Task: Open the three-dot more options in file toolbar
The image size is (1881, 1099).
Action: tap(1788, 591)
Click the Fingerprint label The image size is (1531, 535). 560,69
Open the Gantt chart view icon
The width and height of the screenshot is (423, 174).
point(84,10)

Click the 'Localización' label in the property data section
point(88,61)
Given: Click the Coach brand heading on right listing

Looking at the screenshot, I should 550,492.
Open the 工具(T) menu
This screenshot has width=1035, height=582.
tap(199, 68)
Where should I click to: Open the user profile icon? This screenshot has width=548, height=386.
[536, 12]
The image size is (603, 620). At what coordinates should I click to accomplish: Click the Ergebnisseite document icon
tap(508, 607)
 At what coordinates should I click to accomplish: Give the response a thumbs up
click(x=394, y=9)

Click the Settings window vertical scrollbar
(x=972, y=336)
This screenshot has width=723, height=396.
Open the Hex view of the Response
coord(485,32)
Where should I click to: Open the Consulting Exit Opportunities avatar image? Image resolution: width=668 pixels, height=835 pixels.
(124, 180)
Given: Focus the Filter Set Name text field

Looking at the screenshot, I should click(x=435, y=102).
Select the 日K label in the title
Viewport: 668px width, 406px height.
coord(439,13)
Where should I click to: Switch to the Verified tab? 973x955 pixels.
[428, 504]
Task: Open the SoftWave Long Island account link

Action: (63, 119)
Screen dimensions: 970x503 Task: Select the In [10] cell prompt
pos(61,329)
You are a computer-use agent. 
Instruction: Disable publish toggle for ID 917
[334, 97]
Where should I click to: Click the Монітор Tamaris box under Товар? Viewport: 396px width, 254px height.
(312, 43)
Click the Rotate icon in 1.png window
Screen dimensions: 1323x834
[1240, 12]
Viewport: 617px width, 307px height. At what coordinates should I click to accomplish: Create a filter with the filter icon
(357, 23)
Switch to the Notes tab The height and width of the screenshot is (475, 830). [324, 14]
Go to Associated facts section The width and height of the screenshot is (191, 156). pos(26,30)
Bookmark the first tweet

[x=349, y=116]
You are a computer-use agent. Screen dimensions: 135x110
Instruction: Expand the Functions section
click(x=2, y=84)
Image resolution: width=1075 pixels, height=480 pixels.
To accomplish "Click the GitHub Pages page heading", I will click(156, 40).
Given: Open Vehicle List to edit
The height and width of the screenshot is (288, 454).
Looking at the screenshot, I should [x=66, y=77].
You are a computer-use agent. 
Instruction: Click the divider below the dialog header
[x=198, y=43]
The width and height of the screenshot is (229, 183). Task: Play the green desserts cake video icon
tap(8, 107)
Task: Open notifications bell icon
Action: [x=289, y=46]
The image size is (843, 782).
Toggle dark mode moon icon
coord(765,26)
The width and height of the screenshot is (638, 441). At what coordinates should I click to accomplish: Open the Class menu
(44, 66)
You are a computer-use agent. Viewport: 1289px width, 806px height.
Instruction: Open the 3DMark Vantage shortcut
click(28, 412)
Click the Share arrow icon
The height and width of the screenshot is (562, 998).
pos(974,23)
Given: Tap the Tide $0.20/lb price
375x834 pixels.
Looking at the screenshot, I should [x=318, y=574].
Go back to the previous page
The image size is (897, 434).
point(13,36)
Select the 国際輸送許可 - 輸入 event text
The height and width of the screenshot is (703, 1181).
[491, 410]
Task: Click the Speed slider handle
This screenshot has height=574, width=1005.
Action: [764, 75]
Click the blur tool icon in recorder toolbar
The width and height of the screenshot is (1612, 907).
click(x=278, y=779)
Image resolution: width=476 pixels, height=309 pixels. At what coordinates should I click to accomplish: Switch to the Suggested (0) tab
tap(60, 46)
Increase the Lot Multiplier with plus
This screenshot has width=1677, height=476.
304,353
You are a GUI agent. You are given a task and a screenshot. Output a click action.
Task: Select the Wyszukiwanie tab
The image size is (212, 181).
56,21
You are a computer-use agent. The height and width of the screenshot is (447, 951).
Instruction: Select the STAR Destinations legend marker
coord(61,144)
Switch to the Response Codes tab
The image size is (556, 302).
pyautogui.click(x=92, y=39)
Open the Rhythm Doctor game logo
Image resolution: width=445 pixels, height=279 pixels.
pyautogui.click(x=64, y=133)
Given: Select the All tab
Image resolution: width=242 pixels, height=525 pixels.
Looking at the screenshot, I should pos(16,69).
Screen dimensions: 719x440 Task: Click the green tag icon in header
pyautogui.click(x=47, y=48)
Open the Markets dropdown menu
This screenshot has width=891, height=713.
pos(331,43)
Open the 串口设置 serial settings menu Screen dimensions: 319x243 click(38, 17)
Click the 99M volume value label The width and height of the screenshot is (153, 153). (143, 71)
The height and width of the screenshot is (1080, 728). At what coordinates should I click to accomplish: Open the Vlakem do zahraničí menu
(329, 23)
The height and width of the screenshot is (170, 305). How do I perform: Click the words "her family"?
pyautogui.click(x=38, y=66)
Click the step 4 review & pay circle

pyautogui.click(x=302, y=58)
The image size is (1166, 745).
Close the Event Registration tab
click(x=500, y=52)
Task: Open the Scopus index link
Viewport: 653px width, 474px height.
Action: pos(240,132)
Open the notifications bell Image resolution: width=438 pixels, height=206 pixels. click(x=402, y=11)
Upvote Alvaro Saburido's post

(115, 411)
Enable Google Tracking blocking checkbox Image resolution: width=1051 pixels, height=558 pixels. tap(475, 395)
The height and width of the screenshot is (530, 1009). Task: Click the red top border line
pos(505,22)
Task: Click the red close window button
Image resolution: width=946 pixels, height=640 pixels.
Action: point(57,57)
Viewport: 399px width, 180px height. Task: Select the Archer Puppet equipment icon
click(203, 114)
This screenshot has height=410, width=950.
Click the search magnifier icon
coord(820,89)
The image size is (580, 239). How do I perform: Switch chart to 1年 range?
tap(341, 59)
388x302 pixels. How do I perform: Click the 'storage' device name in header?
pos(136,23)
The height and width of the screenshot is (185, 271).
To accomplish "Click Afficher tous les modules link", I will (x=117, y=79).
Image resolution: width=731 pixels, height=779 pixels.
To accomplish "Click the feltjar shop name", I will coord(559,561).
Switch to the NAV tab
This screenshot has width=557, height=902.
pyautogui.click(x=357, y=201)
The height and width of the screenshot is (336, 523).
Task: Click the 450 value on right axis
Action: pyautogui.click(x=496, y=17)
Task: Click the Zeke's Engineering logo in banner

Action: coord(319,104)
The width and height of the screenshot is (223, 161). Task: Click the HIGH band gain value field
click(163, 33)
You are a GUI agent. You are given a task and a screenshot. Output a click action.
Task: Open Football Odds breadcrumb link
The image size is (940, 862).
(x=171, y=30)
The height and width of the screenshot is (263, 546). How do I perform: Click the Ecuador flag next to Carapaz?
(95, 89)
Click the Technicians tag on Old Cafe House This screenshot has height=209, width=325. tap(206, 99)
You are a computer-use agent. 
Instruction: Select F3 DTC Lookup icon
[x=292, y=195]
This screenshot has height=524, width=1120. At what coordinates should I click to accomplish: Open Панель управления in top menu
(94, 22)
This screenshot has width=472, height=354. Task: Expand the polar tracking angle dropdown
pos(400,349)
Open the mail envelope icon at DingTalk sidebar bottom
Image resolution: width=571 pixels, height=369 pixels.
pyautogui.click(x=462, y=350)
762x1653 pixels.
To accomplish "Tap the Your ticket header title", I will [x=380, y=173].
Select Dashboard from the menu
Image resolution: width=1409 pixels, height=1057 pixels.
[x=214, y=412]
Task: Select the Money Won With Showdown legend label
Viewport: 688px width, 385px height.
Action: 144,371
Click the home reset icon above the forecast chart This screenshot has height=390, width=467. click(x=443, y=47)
========
EXERCISE: Rewrite all the entries above, changing every "Screen dimensions" to "Screen size" and leaving everything else as it is.

FINAL RESULT:
Task: Open the three-dot more options in file toolbar
The image size is (1881, 1099).
Action: tap(1788, 591)
Click the Fingerprint label The image size is (1531, 535). 560,69
Open the Gantt chart view icon
The width and height of the screenshot is (423, 174).
point(84,10)

Click the 'Localización' label in the property data section
point(88,61)
Given: Click the Coach brand heading on right listing

Looking at the screenshot, I should 550,492.
Open the 工具(T) menu
This screenshot has width=1035, height=582.
tap(199, 68)
Where should I click to: Open the user profile icon? This screenshot has width=548, height=386.
[536, 12]
The image size is (603, 620). At what coordinates should I click to accomplish: Click the Ergebnisseite document icon
tap(508, 607)
 At what coordinates should I click to accomplish: Give the response a thumbs up
click(x=394, y=9)

Click the Settings window vertical scrollbar
(x=972, y=336)
This screenshot has width=723, height=396.
Open the Hex view of the Response
coord(485,32)
Where should I click to: Open the Consulting Exit Opportunities avatar image? Image resolution: width=668 pixels, height=835 pixels.
(124, 180)
Given: Focus the Filter Set Name text field

Looking at the screenshot, I should click(x=435, y=102).
Select the 日K label in the title
Viewport: 668px width, 406px height.
coord(439,13)
Where should I click to: Switch to the Verified tab? 973x955 pixels.
[428, 504]
Task: Open the SoftWave Long Island account link

Action: (63, 119)
Screen size: 970x503 Task: Select the In [10] cell prompt
pos(61,329)
You are a computer-use agent. 
Instruction: Disable publish toggle for ID 917
[334, 97]
Where should I click to: Click the Монітор Tamaris box under Товар? Viewport: 396px width, 254px height.
(312, 43)
Click the Rotate icon in 1.png window
Screen size: 1323x834
[1240, 12]
Viewport: 617px width, 307px height. At what coordinates should I click to accomplish: Create a filter with the filter icon
(357, 23)
Switch to the Notes tab The height and width of the screenshot is (475, 830). [324, 14]
Go to Associated facts section The width and height of the screenshot is (191, 156). pos(26,30)
Bookmark the first tweet

[x=349, y=116]
You are a computer-use agent. Screen size: 135x110
Instruction: Expand the Functions section
click(x=2, y=84)
Image resolution: width=1075 pixels, height=480 pixels.
To accomplish "Click the GitHub Pages page heading", I will click(156, 40).
Given: Open Vehicle List to edit
The height and width of the screenshot is (288, 454).
Looking at the screenshot, I should [x=66, y=77].
You are a computer-use agent. 
Instruction: Click the divider below the dialog header
[x=198, y=43]
The width and height of the screenshot is (229, 183). Task: Play the green desserts cake video icon
tap(8, 107)
Task: Open notifications bell icon
Action: [x=289, y=46]
The image size is (843, 782).
Toggle dark mode moon icon
coord(765,26)
The width and height of the screenshot is (638, 441). At what coordinates should I click to accomplish: Open the Class menu
(44, 66)
You are a computer-use agent. Viewport: 1289px width, 806px height.
Instruction: Open the 3DMark Vantage shortcut
click(28, 412)
Click the Share arrow icon
The height and width of the screenshot is (562, 998).
pos(974,23)
Given: Tap the Tide $0.20/lb price
375x834 pixels.
Looking at the screenshot, I should [x=318, y=574].
Go back to the previous page
The image size is (897, 434).
point(13,36)
Select the 国際輸送許可 - 輸入 event text
The height and width of the screenshot is (703, 1181).
[491, 410]
Task: Click the Speed slider handle
This screenshot has height=574, width=1005.
Action: [764, 75]
Click the blur tool icon in recorder toolbar
The width and height of the screenshot is (1612, 907).
click(x=278, y=779)
Image resolution: width=476 pixels, height=309 pixels. At what coordinates should I click to accomplish: Switch to the Suggested (0) tab
tap(60, 46)
Increase the Lot Multiplier with plus
This screenshot has width=1677, height=476.
304,353
You are a GUI agent. You are given a task and a screenshot. Output a click action.
Task: Select the Wyszukiwanie tab
The image size is (212, 181).
56,21
You are a computer-use agent. The height and width of the screenshot is (447, 951).
Instruction: Select the STAR Destinations legend marker
coord(61,144)
Switch to the Response Codes tab
The image size is (556, 302).
pyautogui.click(x=92, y=39)
Open the Rhythm Doctor game logo
Image resolution: width=445 pixels, height=279 pixels.
pyautogui.click(x=64, y=133)
Given: Select the All tab
Image resolution: width=242 pixels, height=525 pixels.
Looking at the screenshot, I should pos(16,69).
Screen size: 719x440 Task: Click the green tag icon in header
pyautogui.click(x=47, y=48)
Open the Markets dropdown menu
This screenshot has width=891, height=713.
pos(331,43)
Open the 串口设置 serial settings menu Screen size: 319x243 click(38, 17)
Click the 99M volume value label The width and height of the screenshot is (153, 153). (143, 71)
The height and width of the screenshot is (1080, 728). At what coordinates should I click to accomplish: Open the Vlakem do zahraničí menu
(329, 23)
The height and width of the screenshot is (170, 305). How do I perform: Click the words "her family"?
pyautogui.click(x=38, y=66)
Click the step 4 review & pay circle

pyautogui.click(x=302, y=58)
The image size is (1166, 745).
Close the Event Registration tab
click(x=500, y=52)
Task: Open the Scopus index link
Viewport: 653px width, 474px height.
Action: pos(240,132)
Open the notifications bell Image resolution: width=438 pixels, height=206 pixels. click(x=402, y=11)
Upvote Alvaro Saburido's post

(115, 411)
Enable Google Tracking blocking checkbox Image resolution: width=1051 pixels, height=558 pixels. tap(475, 395)
The height and width of the screenshot is (530, 1009). Task: Click the red top border line
pos(505,22)
Task: Click the red close window button
Image resolution: width=946 pixels, height=640 pixels.
Action: point(57,57)
Viewport: 399px width, 180px height. Task: Select the Archer Puppet equipment icon
click(203, 114)
This screenshot has height=410, width=950.
Click the search magnifier icon
coord(820,89)
The image size is (580, 239). How do I perform: Switch chart to 1年 range?
tap(341, 59)
388x302 pixels. How do I perform: Click the 'storage' device name in header?
pos(136,23)
The height and width of the screenshot is (185, 271).
To accomplish "Click Afficher tous les modules link", I will (x=117, y=79).
Image resolution: width=731 pixels, height=779 pixels.
To accomplish "Click the feltjar shop name", I will coord(559,561).
Switch to the NAV tab
This screenshot has width=557, height=902.
pyautogui.click(x=357, y=201)
The height and width of the screenshot is (336, 523).
Task: Click the 450 value on right axis
Action: pyautogui.click(x=496, y=17)
Task: Click the Zeke's Engineering logo in banner

Action: coord(319,104)
The width and height of the screenshot is (223, 161). Task: Click the HIGH band gain value field
click(163, 33)
You are a GUI agent. You are given a task and a screenshot. Output a click action.
Task: Open Football Odds breadcrumb link
The image size is (940, 862).
(x=171, y=30)
The height and width of the screenshot is (263, 546). How do I perform: Click the Ecuador flag next to Carapaz?
(95, 89)
Click the Technicians tag on Old Cafe House This screenshot has height=209, width=325. tap(206, 99)
You are a computer-use agent. 
Instruction: Select F3 DTC Lookup icon
[x=292, y=195]
This screenshot has height=524, width=1120. At what coordinates should I click to accomplish: Open Панель управления in top menu
(94, 22)
This screenshot has width=472, height=354. Task: Expand the polar tracking angle dropdown
pos(400,349)
Open the mail envelope icon at DingTalk sidebar bottom
Image resolution: width=571 pixels, height=369 pixels.
pyautogui.click(x=462, y=350)
762x1653 pixels.
To accomplish "Tap the Your ticket header title", I will [x=380, y=173].
Select Dashboard from the menu
Image resolution: width=1409 pixels, height=1057 pixels.
[x=214, y=412]
Task: Select the Money Won With Showdown legend label
Viewport: 688px width, 385px height.
Action: 144,371
Click the home reset icon above the forecast chart This screenshot has height=390, width=467. click(x=443, y=47)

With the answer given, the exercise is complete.